_Work to do_
Rewrite the material below as a numbered list, omitting any blank lines and leaving the pictures out of your answer.

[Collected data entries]
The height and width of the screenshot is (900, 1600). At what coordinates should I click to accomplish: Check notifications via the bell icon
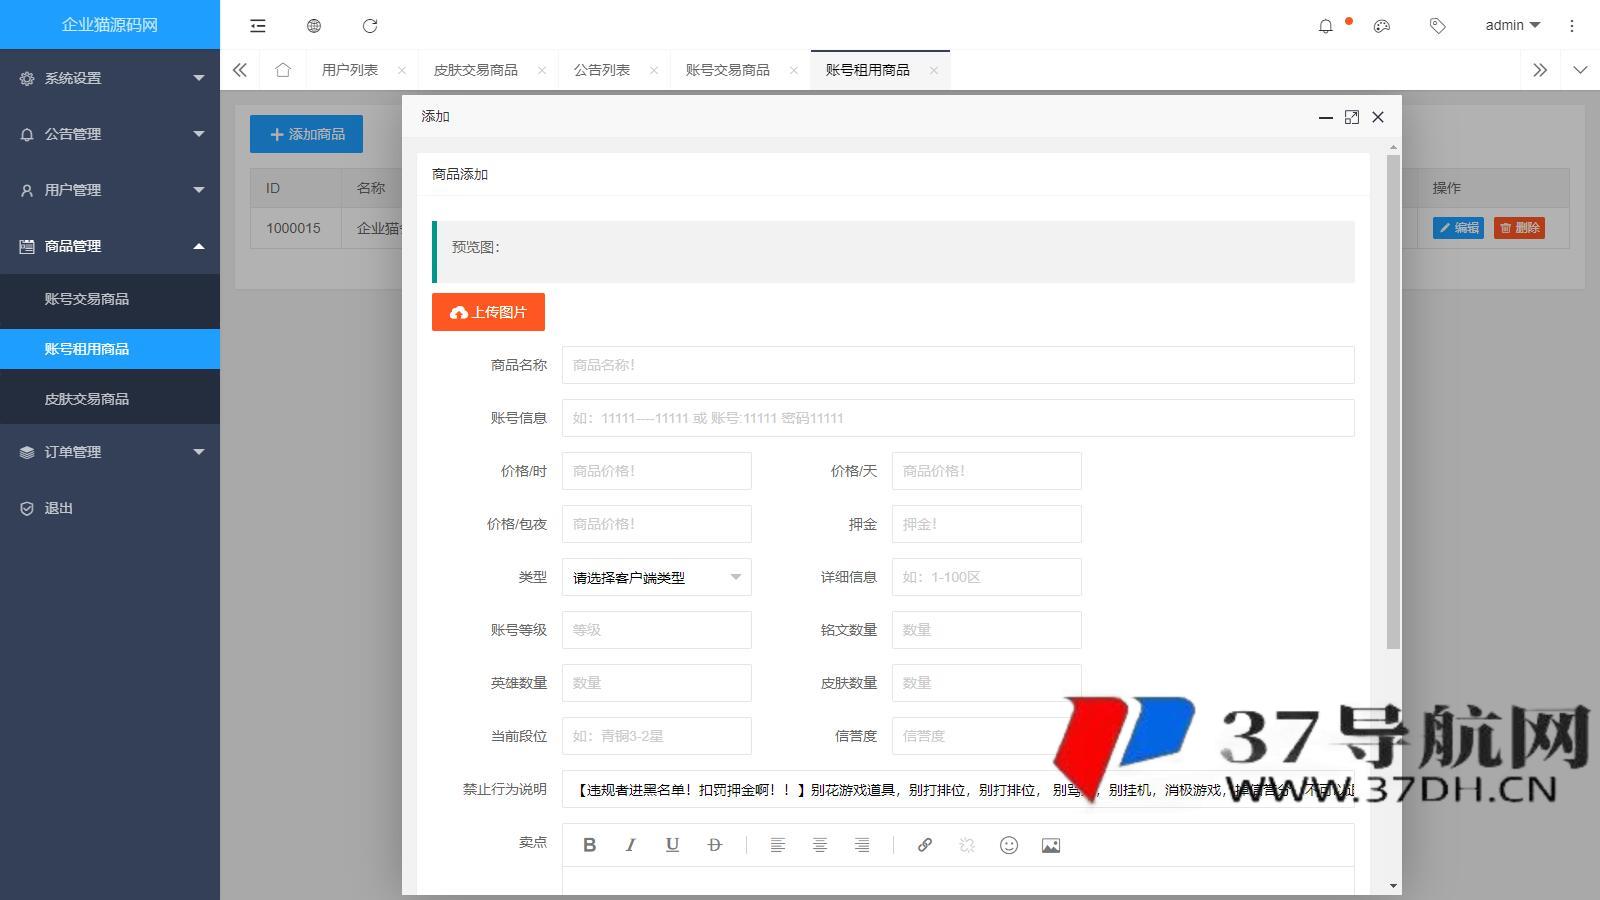[1326, 26]
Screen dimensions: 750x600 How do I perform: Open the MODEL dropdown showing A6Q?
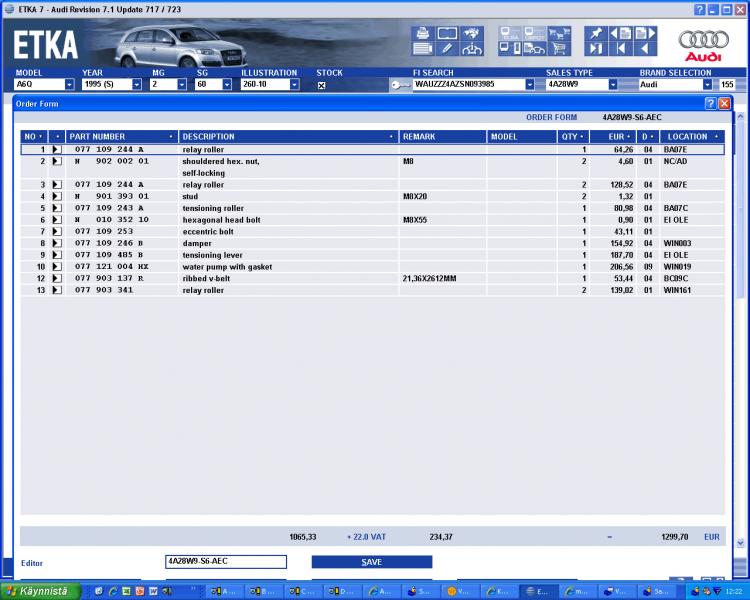click(x=69, y=85)
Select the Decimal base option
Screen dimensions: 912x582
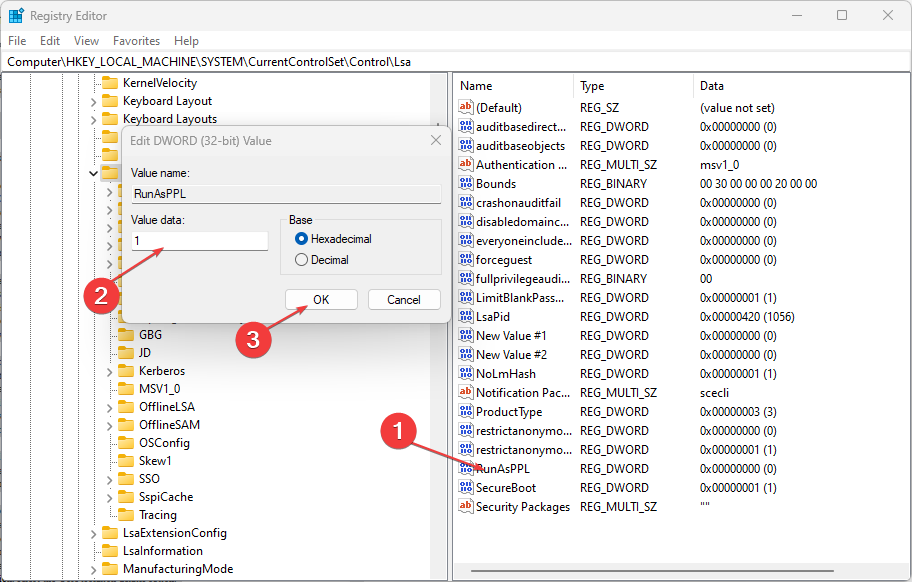(301, 260)
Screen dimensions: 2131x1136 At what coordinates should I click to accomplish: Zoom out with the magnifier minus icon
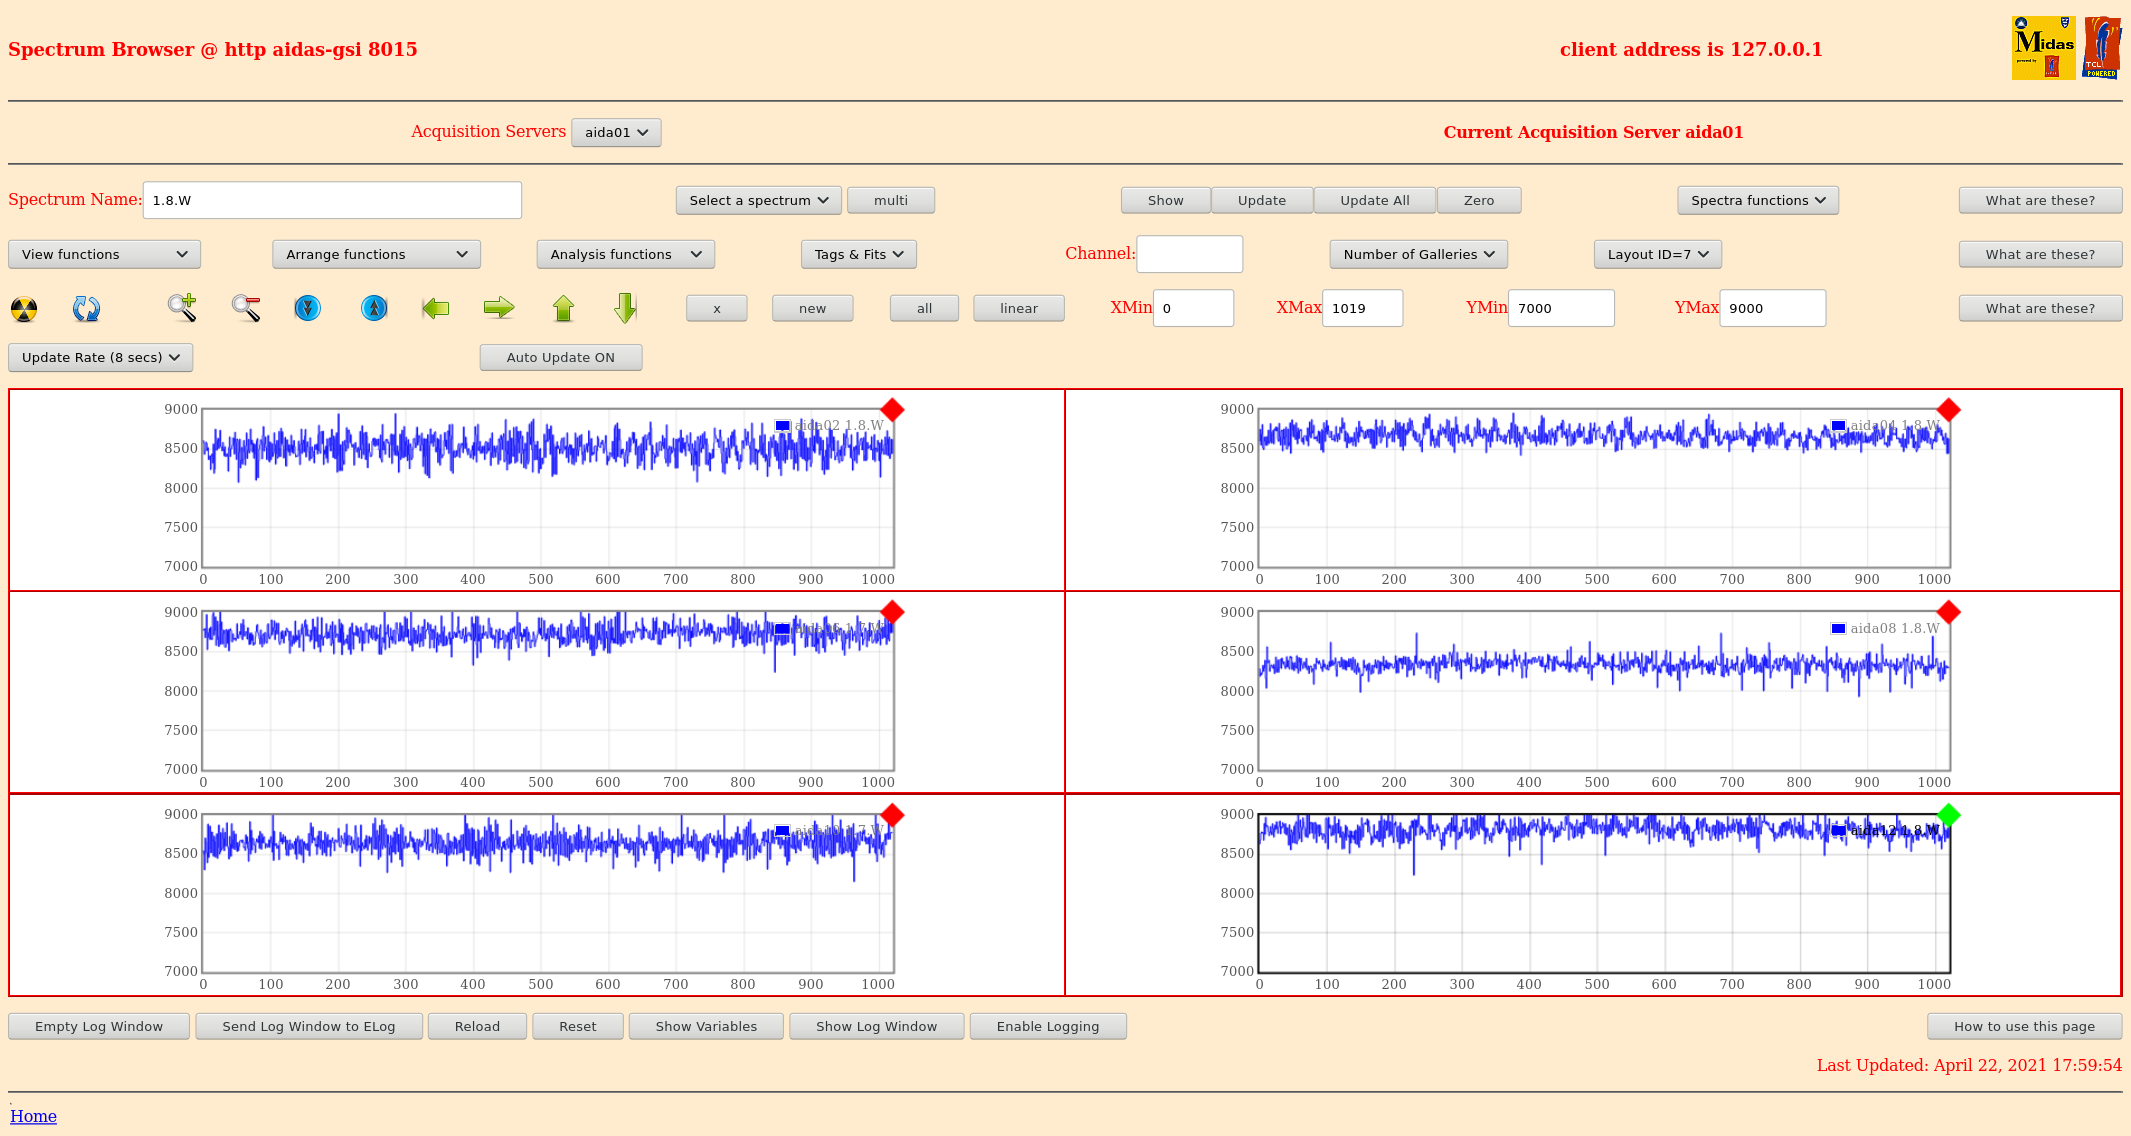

_Result for this task_
1. The height and width of the screenshot is (900, 1600). At what coordinates should I click to accomplish: Check notifications via the bell icon
2. [1326, 26]
3. Screen dimensions: 750x600 How do I perform: Open the MODEL dropdown showing A6Q?
4. click(x=69, y=85)
5. Select the Decimal base option
6. Screen dimensions: 912x582
7. (301, 260)
8. Screen dimensions: 2131x1136 At what coordinates should I click to accomplish: Zoom out with the magnifier minus icon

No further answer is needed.